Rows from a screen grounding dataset
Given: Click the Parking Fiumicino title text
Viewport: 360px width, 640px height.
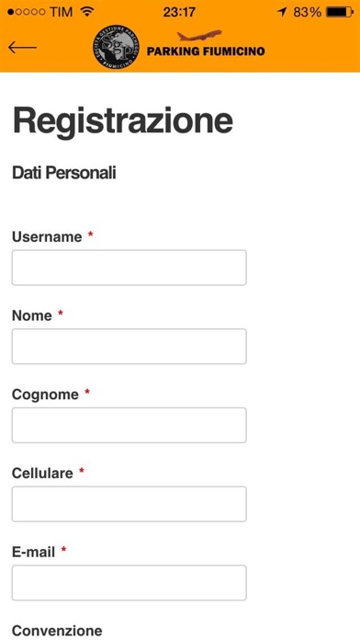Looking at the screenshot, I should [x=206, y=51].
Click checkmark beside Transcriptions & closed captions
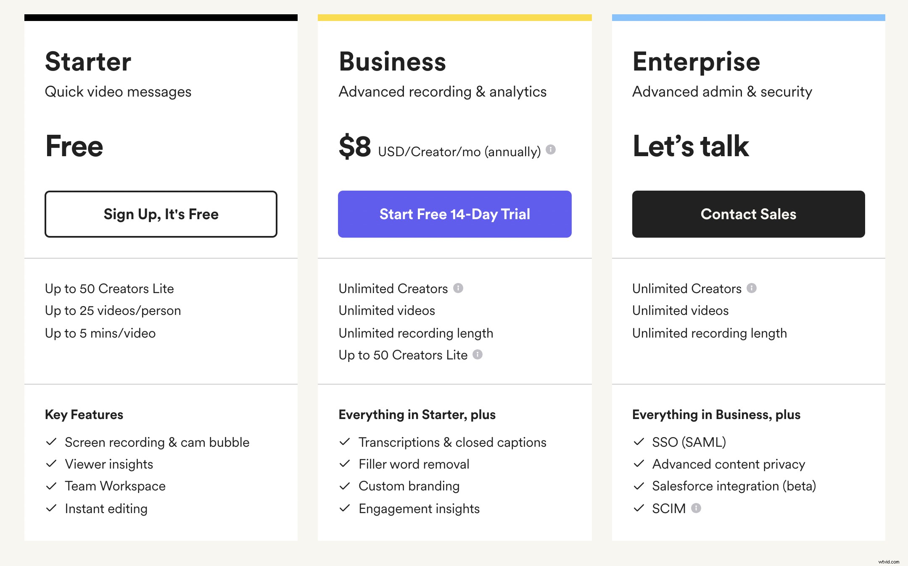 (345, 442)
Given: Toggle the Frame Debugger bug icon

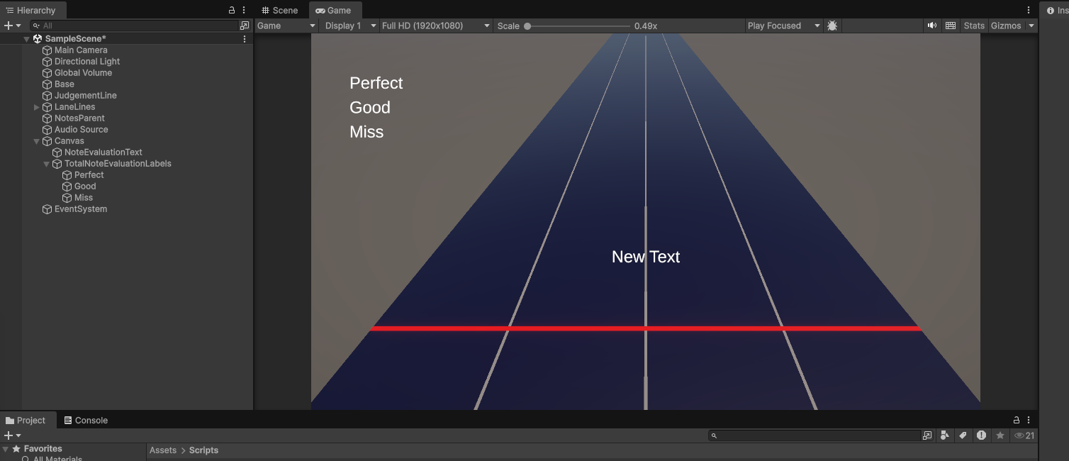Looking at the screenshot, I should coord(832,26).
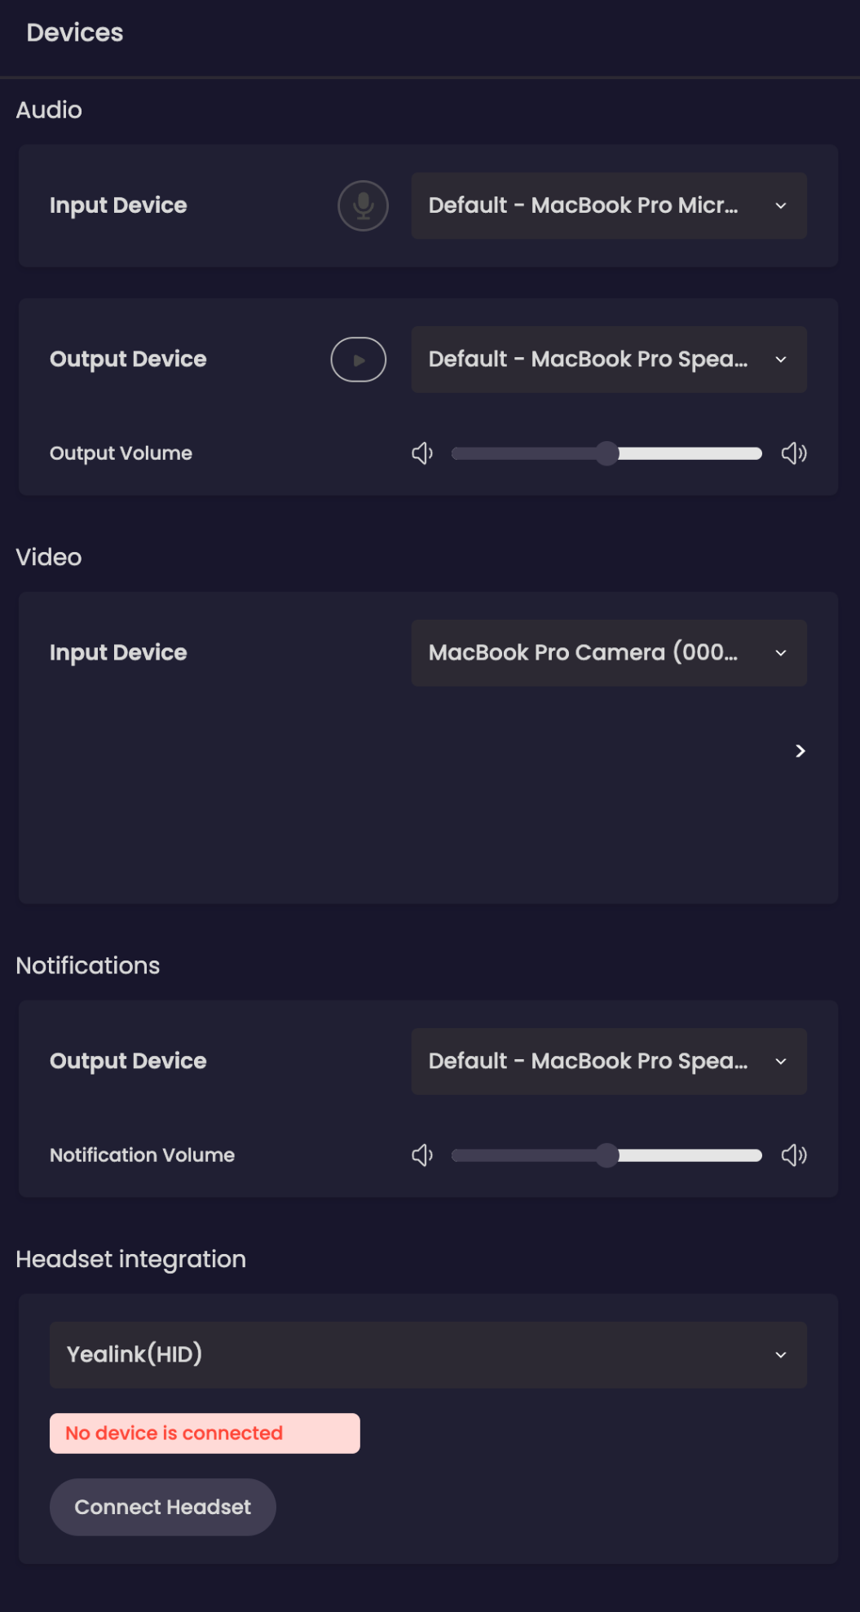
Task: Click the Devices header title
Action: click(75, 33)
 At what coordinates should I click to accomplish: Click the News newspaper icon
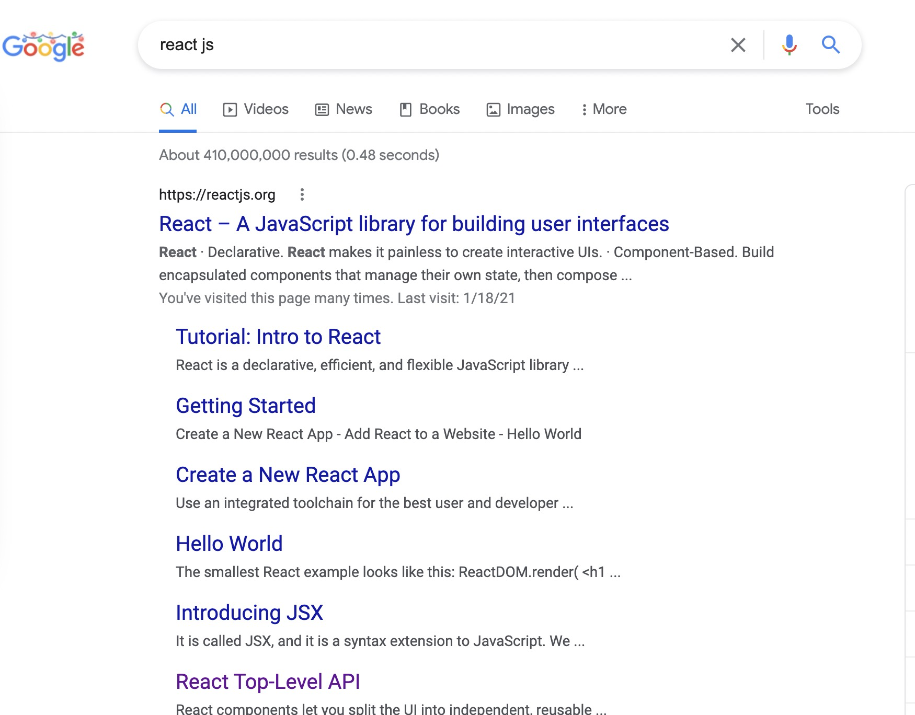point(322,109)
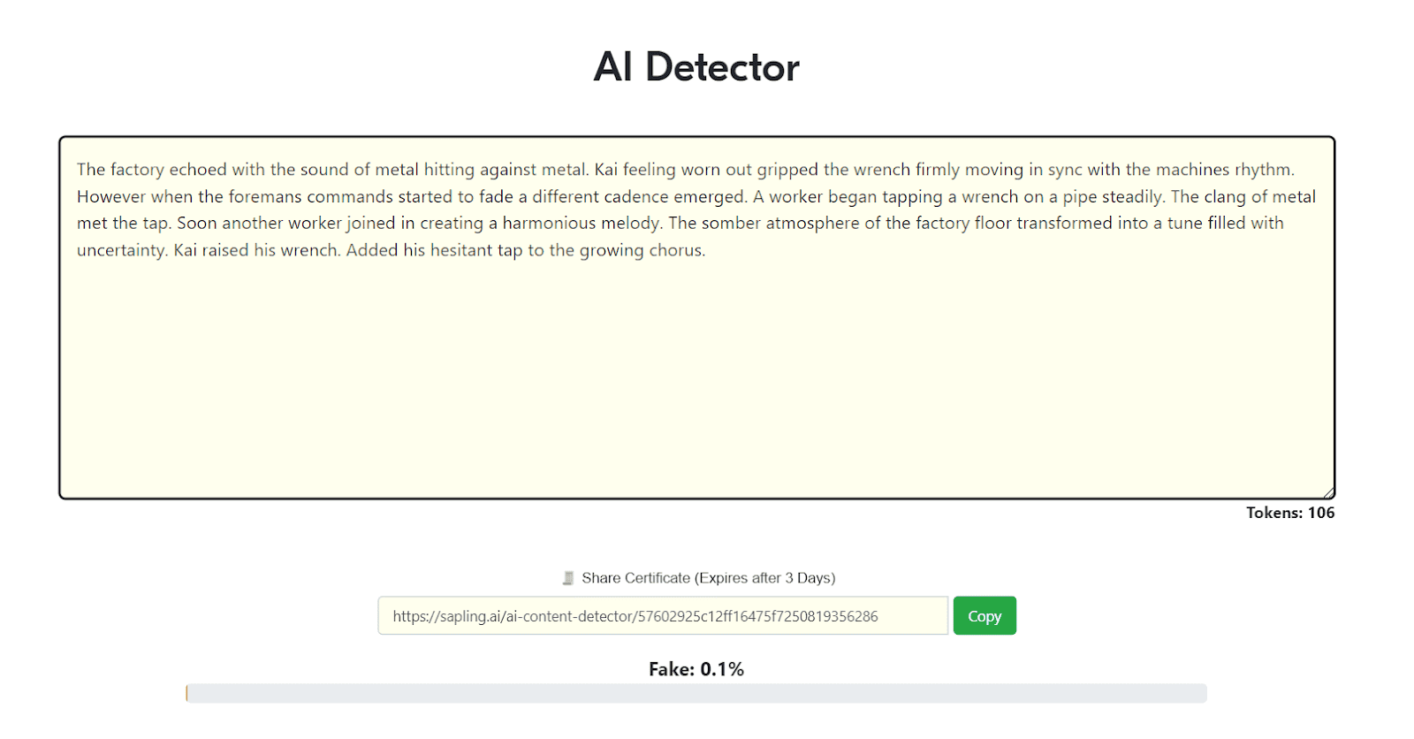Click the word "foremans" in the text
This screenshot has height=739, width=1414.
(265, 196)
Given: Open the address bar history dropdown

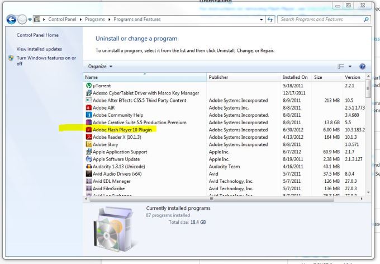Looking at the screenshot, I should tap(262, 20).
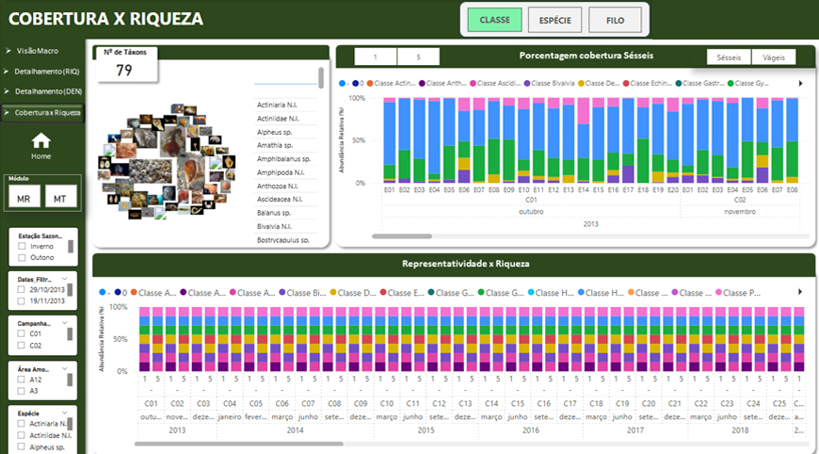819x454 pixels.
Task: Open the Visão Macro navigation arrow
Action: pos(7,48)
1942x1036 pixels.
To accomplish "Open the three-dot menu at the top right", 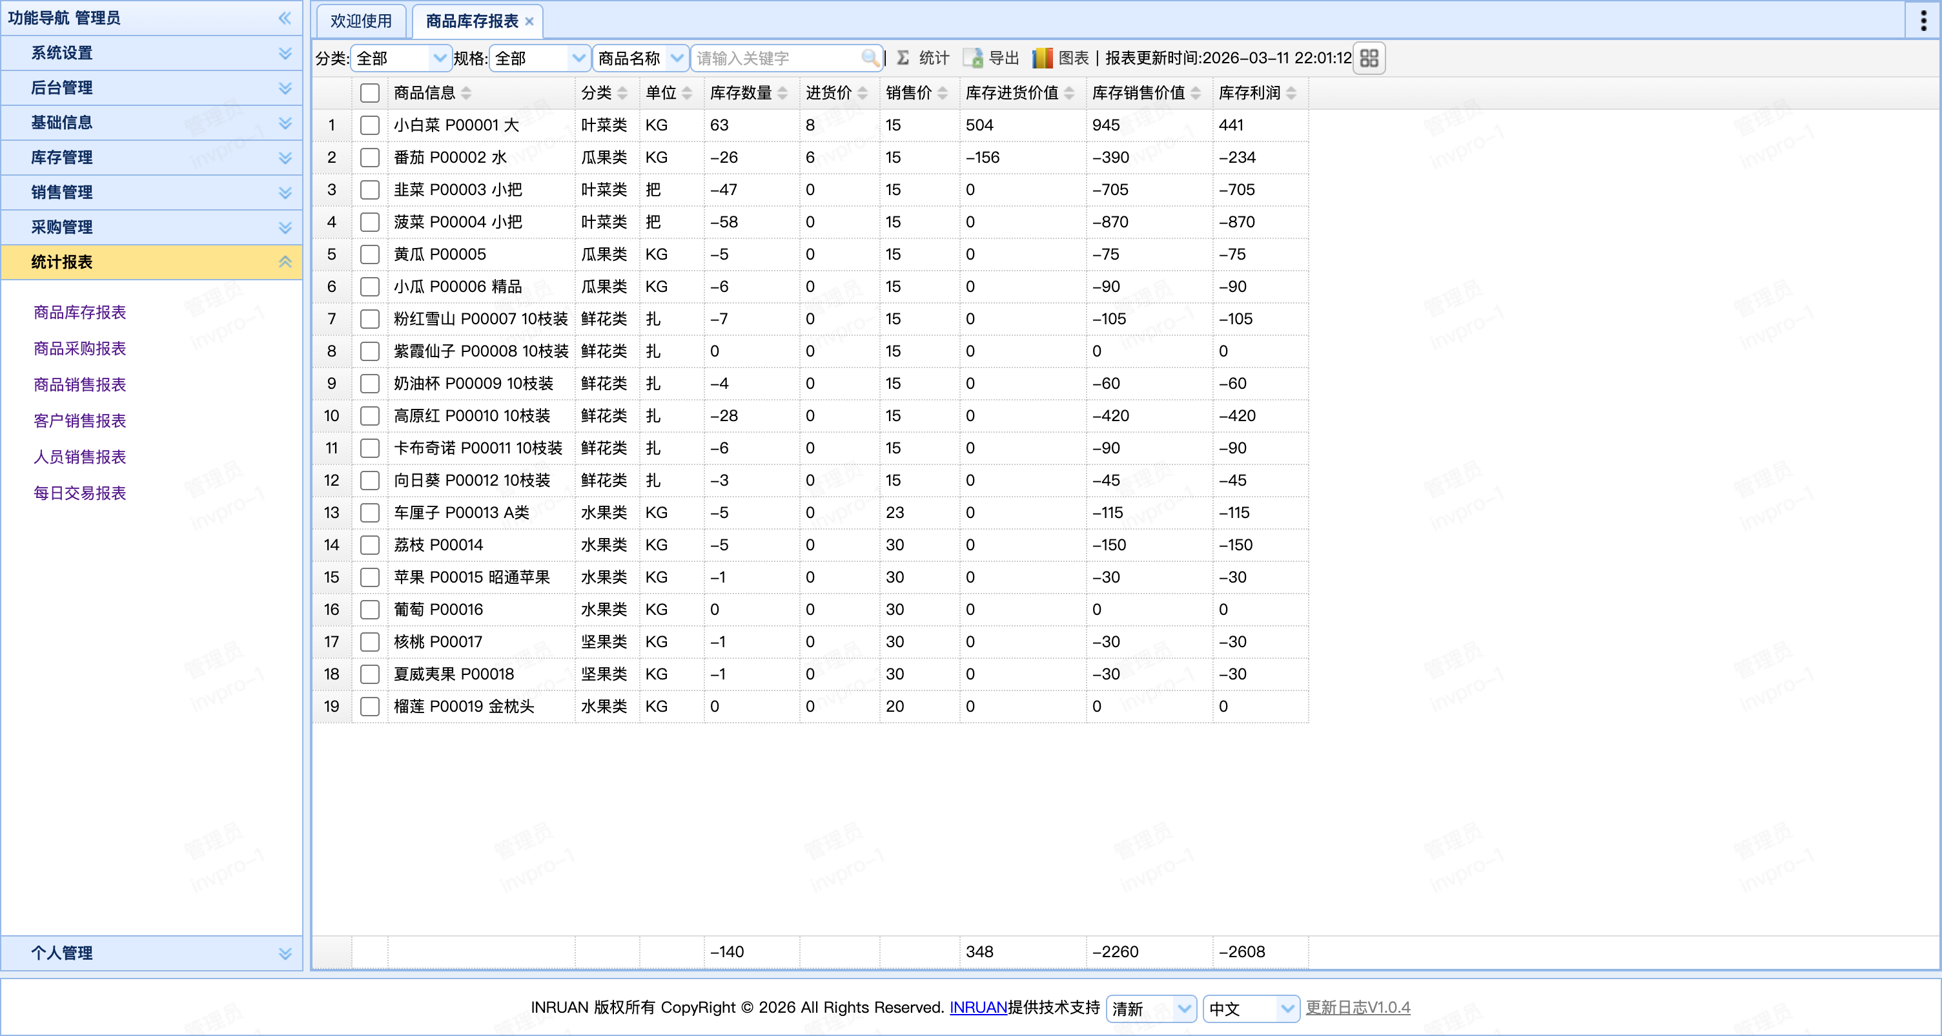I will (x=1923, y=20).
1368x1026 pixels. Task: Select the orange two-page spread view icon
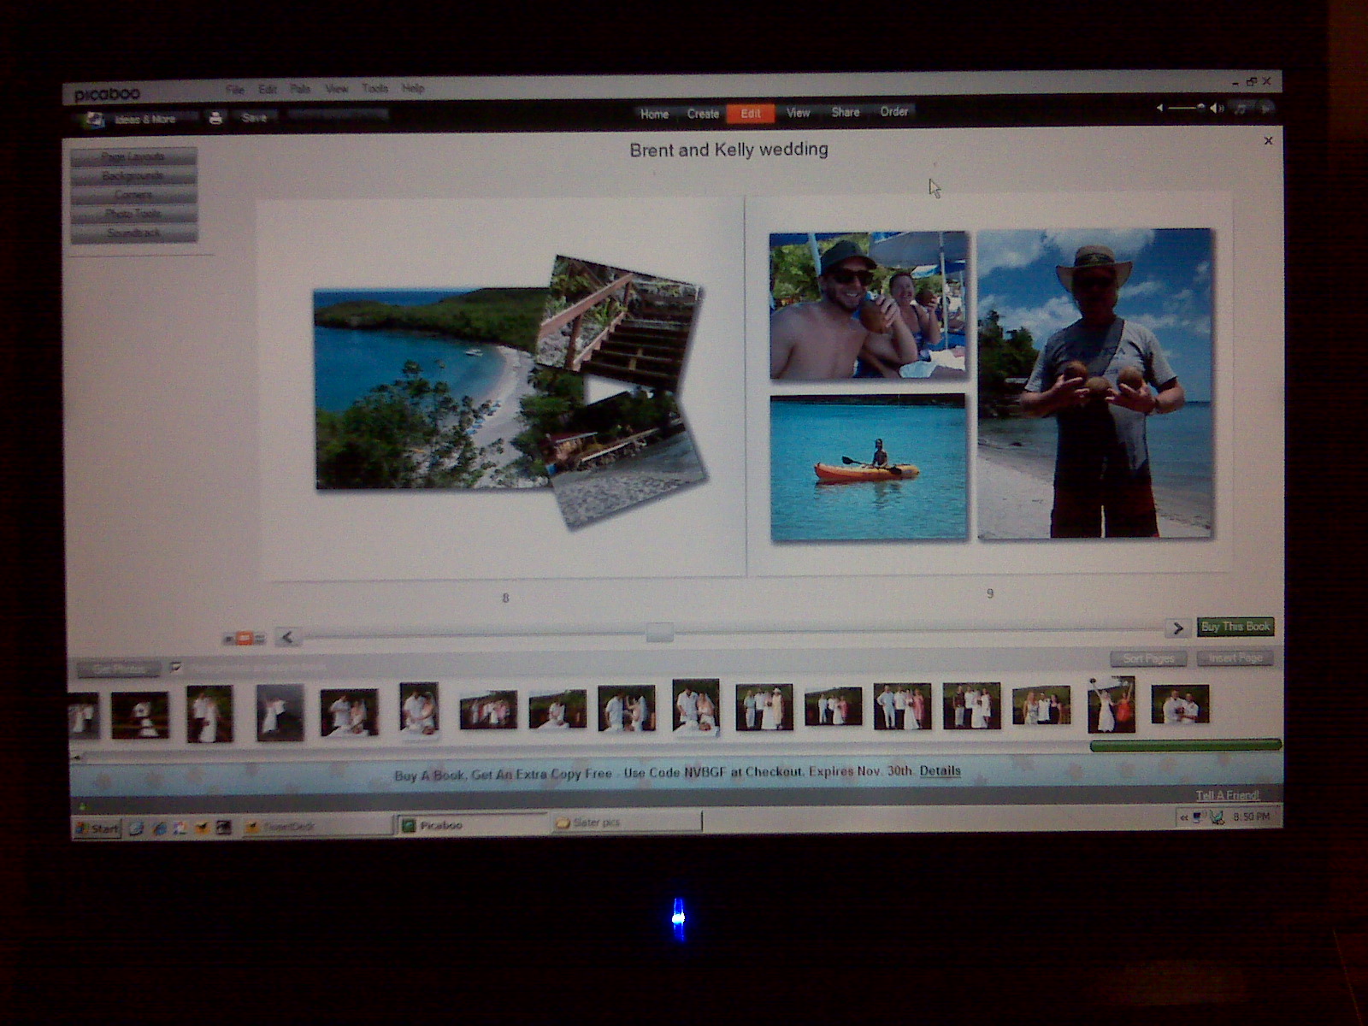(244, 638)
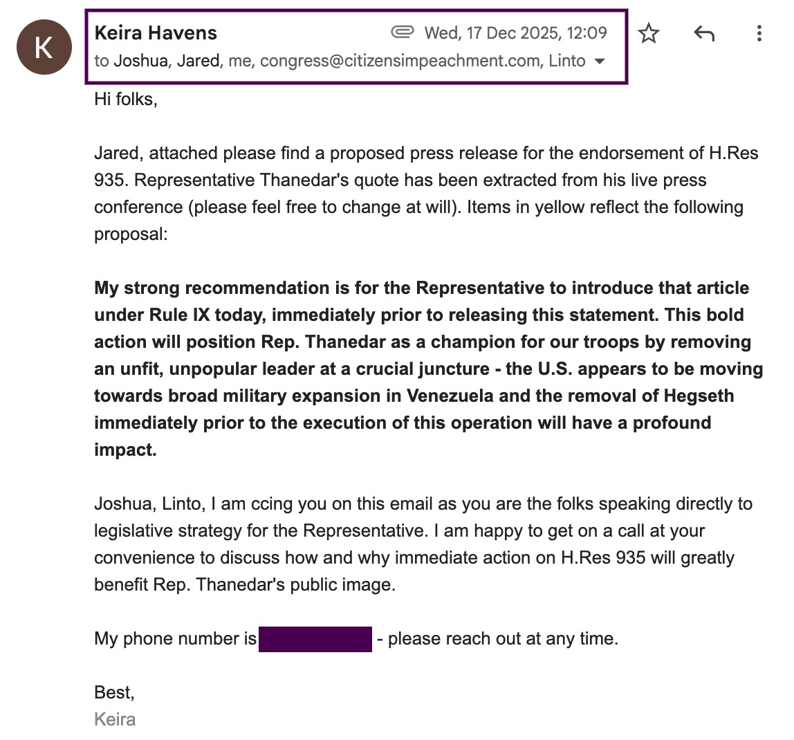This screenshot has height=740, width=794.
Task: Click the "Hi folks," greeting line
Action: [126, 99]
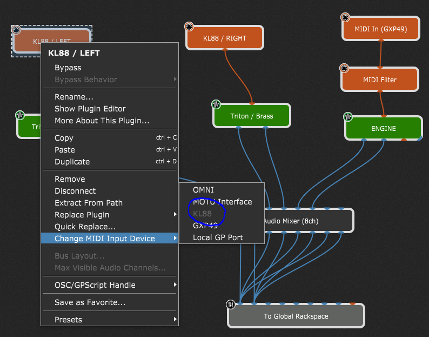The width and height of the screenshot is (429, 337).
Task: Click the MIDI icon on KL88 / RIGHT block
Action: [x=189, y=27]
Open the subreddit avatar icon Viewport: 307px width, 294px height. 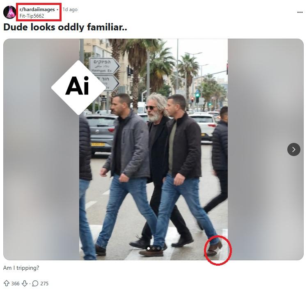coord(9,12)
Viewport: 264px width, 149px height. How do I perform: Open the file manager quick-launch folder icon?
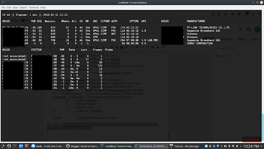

EXERCISE AIM:
Transcribe the entries, starting at the first line and ending at the line that contains "Action: pos(7,48)". Leave the pictures out.

SOLUTION TO THIS EXERCISE:
Given: Click the Parking Fiumicino title text
Viewport: 360px width, 640px height.
Looking at the screenshot, I should [x=206, y=51].
Click checkmark beside Transcriptions & closed captions
 (345, 442)
Given: Toggle the Frame Debugger bug icon

Looking at the screenshot, I should coord(832,26).
Task: Click the Devices header title
Action: click(75, 33)
 At what coordinates should I click to accomplish: Click the News newspaper icon
point(322,109)
Click the word "foremans" in the text
This screenshot has height=739, width=1414.
(265, 196)
Given: Open the address bar history dropdown

Looking at the screenshot, I should tap(262, 20).
819x454 pixels.
Task: Open the Visão Macro navigation arrow
Action: pos(7,48)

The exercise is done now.